Grappling is hard to quantify or qualify, but I saw Alma work through her frustration with this text, not by pushing it to the side, but by following it. She followed the thread of “boring” topics throughout the book, eventually putting forth the argument (in a seminar discussion) that: “He’s saying that intelligent people are curious–that they are interested in things that other people aren’t, like ketchup. He’s saying that if you look hard enough, everything is interesting.”
Later, she wrote a piece in which she defined intelligence as curiosity:
“There’s an idiom, ‘Curiosity killed the cat.’ It’s often said to people who are poking around in something that they shouldn’t be. However I think that the cat died for a great reason, he was looking for an answer. Yes, he did die but at least he never gave up. With curiosity comes great risk.”
Throughout my inquiry work, I kept coming back to Alma’s experience as a touchstone. She was close reading–she was making meaning of a text in a way that was not easy or simple. I began to think that her discomfort, sighs and all, were an important part of the close reading process.
These examples show that close reading is student-driven, and involves grappling with the complexities of a text, not shying away from them.
Perhaps this is why many teachers find close reading so daunting to teach, because the act of teaching usually requires the teachers to drive the lesson, and to make tasks somewhat easier for students. When teachers overstructure or overscaffold the task of close reading, students are not close reading at all.
This definition of close reading brings up several questions of practice for teachers
- As teachers, how can we help students be comfortable with discomfort?
- How can we measure and support grappling?
- Howcan we provide tools to make something easier for students, when it is the very difficulty of close reading that defines it?

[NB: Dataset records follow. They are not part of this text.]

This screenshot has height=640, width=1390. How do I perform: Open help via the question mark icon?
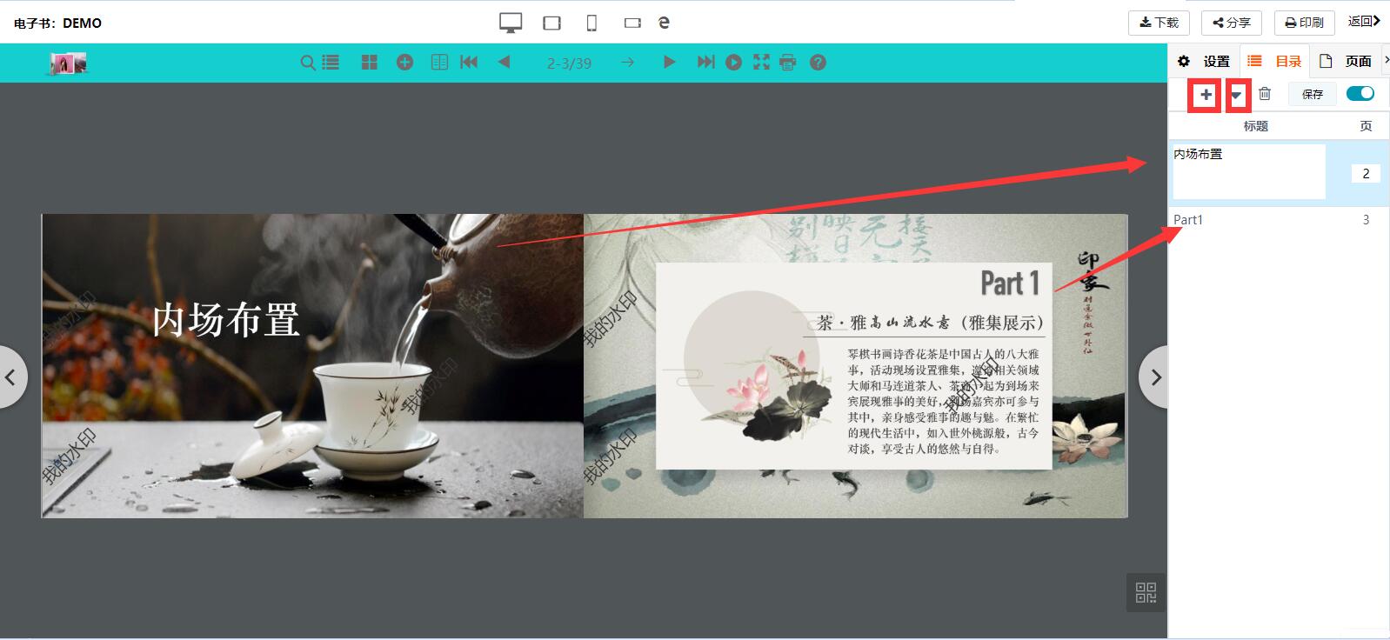click(818, 63)
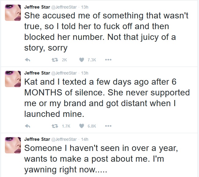Open @JeffreeStar handle on second tweet
Viewport: 199px width, 177px height.
click(64, 73)
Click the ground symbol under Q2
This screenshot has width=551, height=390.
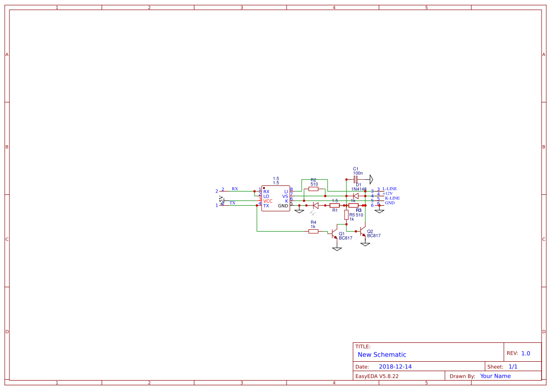click(x=365, y=243)
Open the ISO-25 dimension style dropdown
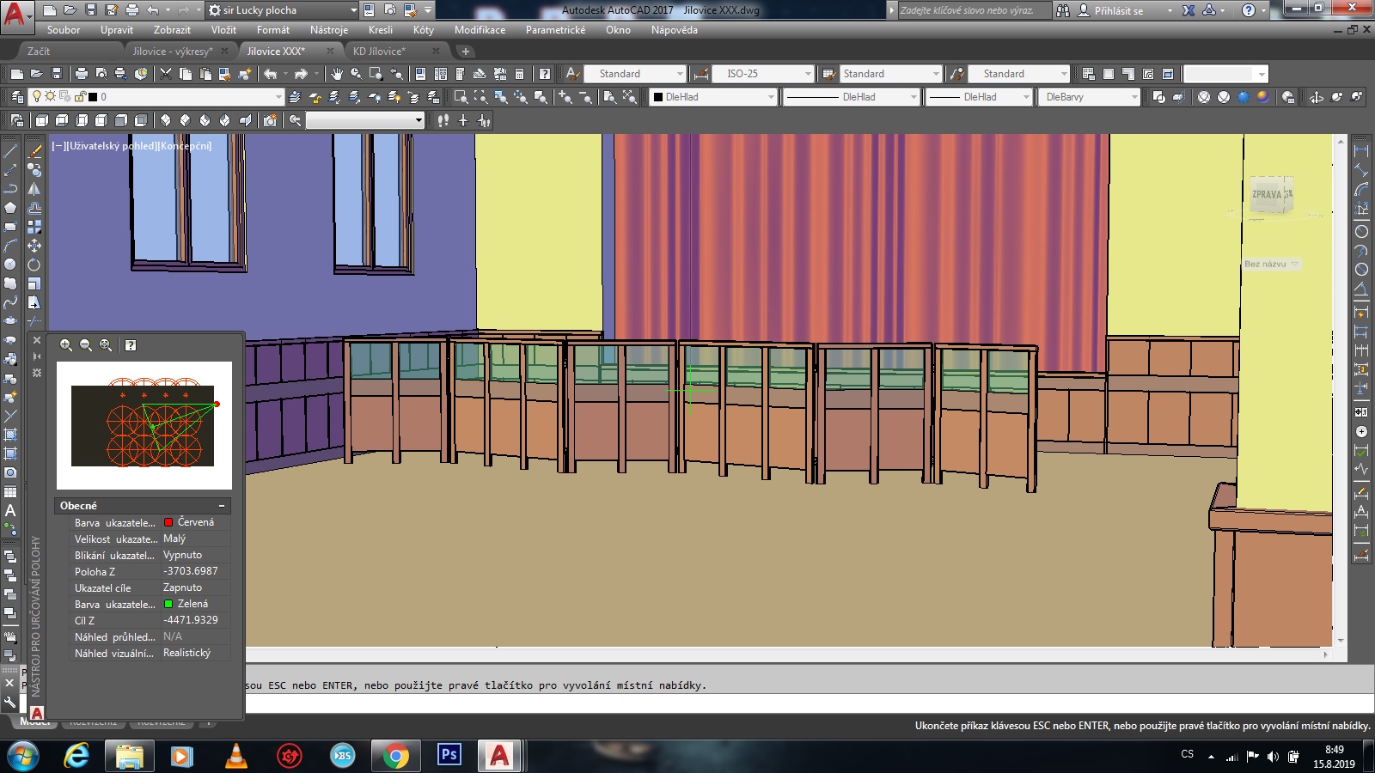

- How can we lead students to creating their own original arguments about a complex text, not just mimicking their teachers’ readings?

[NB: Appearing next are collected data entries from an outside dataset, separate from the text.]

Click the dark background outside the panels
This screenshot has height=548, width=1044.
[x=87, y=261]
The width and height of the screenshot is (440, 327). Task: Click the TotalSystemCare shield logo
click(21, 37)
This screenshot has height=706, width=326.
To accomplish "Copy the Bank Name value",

For me, these were intimidating questions as I went into teaching close reading.
Leveled questions became my “happy medium”–my answer to what close reading “is” and how to teach it. They allowed me to have some structure and support, but to leave the thinking to the students. Leveled questions helped me find a way to acknowledge frustration, because students were able to ask questions about the things that bothered them about a text, and to support grappling, through seeking answers to those questions. Teaching the skill of questioning allowed me to free myself of teaching the content of the text, and to make sure that students were leading discussions.
The Close Reading Spectrum
As professional development in the Common Core takes off, it is apparent that there are various definitions of close reading. The different methods of close reading espoused are so different that they amount to different practices that require different skills of students. However, they could also be used not in isolation, but in concert, to gradually release students to independent close reading. In my own research, I moved from asking text-dependent questions to supporting students in asking their own leveled questions, but I could potentially have deepened student understanding by using the other methods as well.

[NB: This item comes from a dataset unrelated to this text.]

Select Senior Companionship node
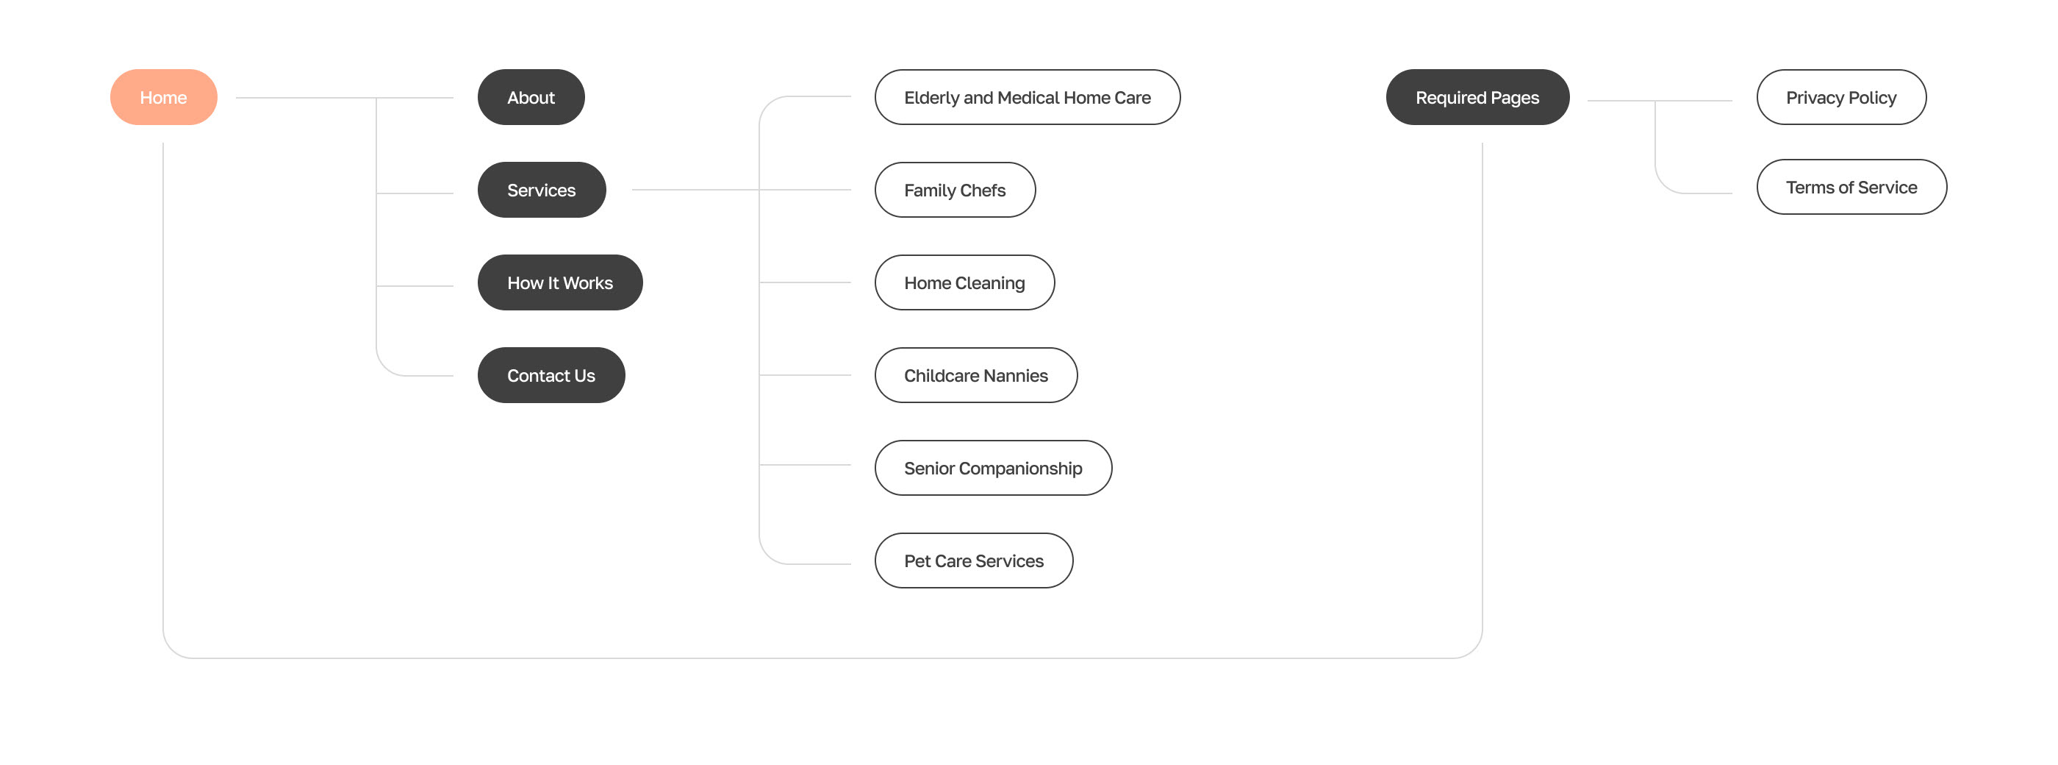This screenshot has height=765, width=2058. pos(992,468)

For me, Mills Teacher Scholars helped given me the time and support to figure out what this crucial skill of close reading meant cognitively, and how to support my students to analyze more deeply. I was initially frustrated by the conflicting messages I was receiving about close reading, but my MTS research helped me realize that there is a debate happening, and brought me into this debate. Now I will happily argue with anybody about what close reading really means. My confusion and frustration have become my path and my argument, just as I have seen with my own students as they ask and investigate their own questions about texts,
Marguerite Sheffer teaches English 3, and AP English Literature and Composition at Castlemont High School in Oakland, where she is also the adviser to the Castle Crier. She has been a member of Mills Teacher Scholars since 2012, and is also a BayArea Writing Project Teacher Consultant and member of OUSD’s Educating for Democracy in a Digital Age (EDDA) Initiative.